● Problem details
For this exercise, write out each entry below exactly as it reads.

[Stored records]
● ● ● ●

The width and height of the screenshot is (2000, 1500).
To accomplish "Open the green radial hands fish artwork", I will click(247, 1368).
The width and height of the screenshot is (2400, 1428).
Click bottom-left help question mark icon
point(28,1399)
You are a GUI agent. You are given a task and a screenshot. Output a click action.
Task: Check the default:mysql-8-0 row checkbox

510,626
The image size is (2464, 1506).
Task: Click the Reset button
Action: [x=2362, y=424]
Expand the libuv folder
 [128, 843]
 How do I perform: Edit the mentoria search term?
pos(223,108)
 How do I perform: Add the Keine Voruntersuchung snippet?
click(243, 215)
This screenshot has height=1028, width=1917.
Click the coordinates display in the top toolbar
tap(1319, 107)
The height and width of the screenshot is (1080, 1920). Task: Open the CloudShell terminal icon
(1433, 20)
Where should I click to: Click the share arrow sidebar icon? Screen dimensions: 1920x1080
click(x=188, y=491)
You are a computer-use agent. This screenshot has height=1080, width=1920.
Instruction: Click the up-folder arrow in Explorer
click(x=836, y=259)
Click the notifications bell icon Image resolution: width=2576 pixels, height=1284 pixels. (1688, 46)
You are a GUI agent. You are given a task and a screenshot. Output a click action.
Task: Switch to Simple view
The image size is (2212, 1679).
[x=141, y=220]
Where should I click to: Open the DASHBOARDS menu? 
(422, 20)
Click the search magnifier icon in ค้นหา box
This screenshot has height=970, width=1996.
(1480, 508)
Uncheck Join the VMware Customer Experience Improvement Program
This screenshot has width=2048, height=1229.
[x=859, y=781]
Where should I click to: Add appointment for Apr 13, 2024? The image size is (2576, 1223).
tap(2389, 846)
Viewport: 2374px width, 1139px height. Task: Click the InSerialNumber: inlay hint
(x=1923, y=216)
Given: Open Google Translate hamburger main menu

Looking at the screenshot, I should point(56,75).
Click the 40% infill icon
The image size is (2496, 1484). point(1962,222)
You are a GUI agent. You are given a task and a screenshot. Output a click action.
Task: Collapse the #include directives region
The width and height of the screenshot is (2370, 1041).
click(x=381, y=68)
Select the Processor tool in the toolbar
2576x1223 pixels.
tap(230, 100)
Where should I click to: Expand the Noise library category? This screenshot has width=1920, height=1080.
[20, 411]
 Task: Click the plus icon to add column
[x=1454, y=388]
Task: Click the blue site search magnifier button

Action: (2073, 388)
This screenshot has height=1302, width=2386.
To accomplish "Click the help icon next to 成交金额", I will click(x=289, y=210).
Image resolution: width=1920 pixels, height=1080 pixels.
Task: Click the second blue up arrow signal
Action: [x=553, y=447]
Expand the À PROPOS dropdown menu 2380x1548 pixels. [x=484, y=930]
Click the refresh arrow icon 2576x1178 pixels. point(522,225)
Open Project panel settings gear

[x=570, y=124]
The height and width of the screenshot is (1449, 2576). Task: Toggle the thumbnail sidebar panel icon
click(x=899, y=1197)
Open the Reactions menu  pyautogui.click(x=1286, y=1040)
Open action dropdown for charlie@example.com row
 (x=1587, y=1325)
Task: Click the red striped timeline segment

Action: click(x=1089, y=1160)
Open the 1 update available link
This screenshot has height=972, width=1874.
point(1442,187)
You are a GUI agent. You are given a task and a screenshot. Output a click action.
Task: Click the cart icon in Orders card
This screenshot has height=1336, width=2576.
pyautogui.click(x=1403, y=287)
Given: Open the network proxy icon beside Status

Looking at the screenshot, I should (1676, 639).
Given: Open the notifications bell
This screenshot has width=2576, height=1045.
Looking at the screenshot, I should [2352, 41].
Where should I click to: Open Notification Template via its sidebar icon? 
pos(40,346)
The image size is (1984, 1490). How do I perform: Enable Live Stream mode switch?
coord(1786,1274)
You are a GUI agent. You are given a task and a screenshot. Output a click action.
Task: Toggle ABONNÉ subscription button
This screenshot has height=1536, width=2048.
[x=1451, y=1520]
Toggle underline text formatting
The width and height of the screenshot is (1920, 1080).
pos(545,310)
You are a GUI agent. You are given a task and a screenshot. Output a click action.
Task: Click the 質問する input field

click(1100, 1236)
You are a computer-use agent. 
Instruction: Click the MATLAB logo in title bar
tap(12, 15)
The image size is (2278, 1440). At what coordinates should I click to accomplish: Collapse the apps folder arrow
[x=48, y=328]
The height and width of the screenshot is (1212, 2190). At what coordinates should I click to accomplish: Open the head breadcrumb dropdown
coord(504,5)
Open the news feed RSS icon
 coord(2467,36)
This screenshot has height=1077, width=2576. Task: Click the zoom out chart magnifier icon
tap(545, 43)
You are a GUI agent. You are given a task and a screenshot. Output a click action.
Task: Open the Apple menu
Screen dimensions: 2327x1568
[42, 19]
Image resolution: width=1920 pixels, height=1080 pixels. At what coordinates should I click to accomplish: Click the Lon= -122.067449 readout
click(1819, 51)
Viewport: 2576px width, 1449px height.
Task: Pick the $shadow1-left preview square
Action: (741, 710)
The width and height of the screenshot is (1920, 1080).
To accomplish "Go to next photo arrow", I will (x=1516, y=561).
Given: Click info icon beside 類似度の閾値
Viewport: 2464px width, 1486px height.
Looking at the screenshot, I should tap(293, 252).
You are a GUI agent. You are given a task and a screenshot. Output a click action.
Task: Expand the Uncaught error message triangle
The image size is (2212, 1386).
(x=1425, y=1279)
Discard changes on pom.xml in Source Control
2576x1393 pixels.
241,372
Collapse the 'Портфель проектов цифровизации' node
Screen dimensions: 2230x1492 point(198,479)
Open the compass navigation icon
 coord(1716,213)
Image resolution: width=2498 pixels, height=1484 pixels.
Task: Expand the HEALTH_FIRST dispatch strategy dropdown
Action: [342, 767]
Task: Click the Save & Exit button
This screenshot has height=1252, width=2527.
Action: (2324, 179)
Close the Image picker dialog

● ● ● ●

● Reply to the task
The width and height of the screenshot is (2000, 1500).
To accomplish "Open the green radial hands fish artwork", I will click(247, 1368).
The width and height of the screenshot is (2400, 1428).
Click bottom-left help question mark icon
point(28,1399)
You are a GUI agent. You are given a task and a screenshot. Output a click action.
Task: Check the default:mysql-8-0 row checkbox

510,626
The image size is (2464, 1506).
Task: Click the Reset button
Action: [x=2362, y=424]
Expand the libuv folder
 [128, 843]
 How do I perform: Edit the mentoria search term?
pos(223,108)
 How do I perform: Add the Keine Voruntersuchung snippet?
click(243, 215)
This screenshot has height=1028, width=1917.
Click the coordinates display in the top toolbar
tap(1319, 107)
The height and width of the screenshot is (1080, 1920). Task: Open the CloudShell terminal icon
(1433, 20)
Where should I click to: Click the share arrow sidebar icon? Screen dimensions: 1920x1080
click(x=188, y=491)
You are a computer-use agent. This screenshot has height=1080, width=1920.
Instruction: Click the up-folder arrow in Explorer
click(x=836, y=259)
Click the notifications bell icon Image resolution: width=2576 pixels, height=1284 pixels. (1688, 46)
You are a GUI agent. You are given a task and a screenshot. Output a click action.
Task: Switch to Simple view
The image size is (2212, 1679).
[x=141, y=220]
Where should I click to: Open the DASHBOARDS menu? 
(422, 20)
Click the search magnifier icon in ค้นหา box
This screenshot has height=970, width=1996.
(1480, 508)
Uncheck Join the VMware Customer Experience Improvement Program
This screenshot has width=2048, height=1229.
[x=859, y=781]
Where should I click to: Add appointment for Apr 13, 2024? The image size is (2576, 1223).
tap(2389, 846)
Viewport: 2374px width, 1139px height. Task: Click the InSerialNumber: inlay hint
(x=1923, y=216)
Given: Open Google Translate hamburger main menu

Looking at the screenshot, I should point(56,75).
Click the 40% infill icon
The image size is (2496, 1484). point(1962,222)
You are a GUI agent. You are given a task and a screenshot. Output a click action.
Task: Collapse the #include directives region
The width and height of the screenshot is (2370, 1041).
click(x=381, y=68)
Select the Processor tool in the toolbar
2576x1223 pixels.
tap(230, 100)
Where should I click to: Expand the Noise library category? This screenshot has width=1920, height=1080.
[20, 411]
 Task: Click the plus icon to add column
[x=1454, y=388]
Task: Click the blue site search magnifier button

Action: (2073, 388)
This screenshot has height=1302, width=2386.
To accomplish "Click the help icon next to 成交金额", I will click(x=289, y=210).
Image resolution: width=1920 pixels, height=1080 pixels.
Task: Click the second blue up arrow signal
Action: [x=553, y=447]
Expand the À PROPOS dropdown menu 2380x1548 pixels. [x=484, y=930]
Click the refresh arrow icon 2576x1178 pixels. point(522,225)
Open Project panel settings gear

[x=570, y=124]
The height and width of the screenshot is (1449, 2576). Task: Toggle the thumbnail sidebar panel icon
click(x=899, y=1197)
Open the Reactions menu  pyautogui.click(x=1286, y=1040)
Open action dropdown for charlie@example.com row
 (x=1587, y=1325)
Task: Click the red striped timeline segment

Action: click(x=1089, y=1160)
Open the 1 update available link
This screenshot has height=972, width=1874.
point(1442,187)
You are a GUI agent. You are given a task and a screenshot. Output a click action.
Task: Click the cart icon in Orders card
This screenshot has height=1336, width=2576.
pyautogui.click(x=1403, y=287)
Given: Open the network proxy icon beside Status

Looking at the screenshot, I should (1676, 639).
Given: Open the notifications bell
This screenshot has width=2576, height=1045.
Looking at the screenshot, I should [2352, 41].
Where should I click to: Open Notification Template via its sidebar icon? 
pos(40,346)
The image size is (1984, 1490). How do I perform: Enable Live Stream mode switch?
coord(1786,1274)
You are a GUI agent. You are given a task and a screenshot. Output a click action.
Task: Toggle ABONNÉ subscription button
This screenshot has height=1536, width=2048.
[x=1451, y=1520]
Toggle underline text formatting
The width and height of the screenshot is (1920, 1080).
pos(545,310)
You are a GUI agent. You are given a task and a screenshot. Output a click action.
Task: Click the 質問する input field

click(1100, 1236)
You are a computer-use agent. 
Instruction: Click the MATLAB logo in title bar
tap(12, 15)
The image size is (2278, 1440). At what coordinates should I click to accomplish: Collapse the apps folder arrow
[x=48, y=328]
The height and width of the screenshot is (1212, 2190). At what coordinates should I click to accomplish: Open the head breadcrumb dropdown
coord(504,5)
Open the news feed RSS icon
 coord(2467,36)
This screenshot has height=1077, width=2576. Task: Click the zoom out chart magnifier icon
tap(545, 43)
You are a GUI agent. You are given a task and a screenshot. Output a click action.
Task: Open the Apple menu
Screen dimensions: 2327x1568
[42, 19]
Image resolution: width=1920 pixels, height=1080 pixels. At what coordinates should I click to accomplish: Click the Lon= -122.067449 readout
click(1819, 51)
Viewport: 2576px width, 1449px height.
Task: Pick the $shadow1-left preview square
Action: (741, 710)
The width and height of the screenshot is (1920, 1080).
To accomplish "Go to next photo arrow", I will (x=1516, y=561).
Given: Click info icon beside 類似度の閾値
Viewport: 2464px width, 1486px height.
Looking at the screenshot, I should tap(293, 252).
You are a GUI agent. You are given a task and a screenshot. Output a click action.
Task: Expand the Uncaught error message triangle
The image size is (2212, 1386).
(x=1425, y=1279)
Discard changes on pom.xml in Source Control
2576x1393 pixels.
241,372
Collapse the 'Портфель проектов цифровизации' node
Screen dimensions: 2230x1492 point(198,479)
Open the compass navigation icon
 coord(1716,213)
Image resolution: width=2498 pixels, height=1484 pixels.
Task: Expand the HEALTH_FIRST dispatch strategy dropdown
Action: [342, 767]
Task: Click the Save & Exit button
This screenshot has height=1252, width=2527.
Action: (2324, 179)
Close the Image picker dialog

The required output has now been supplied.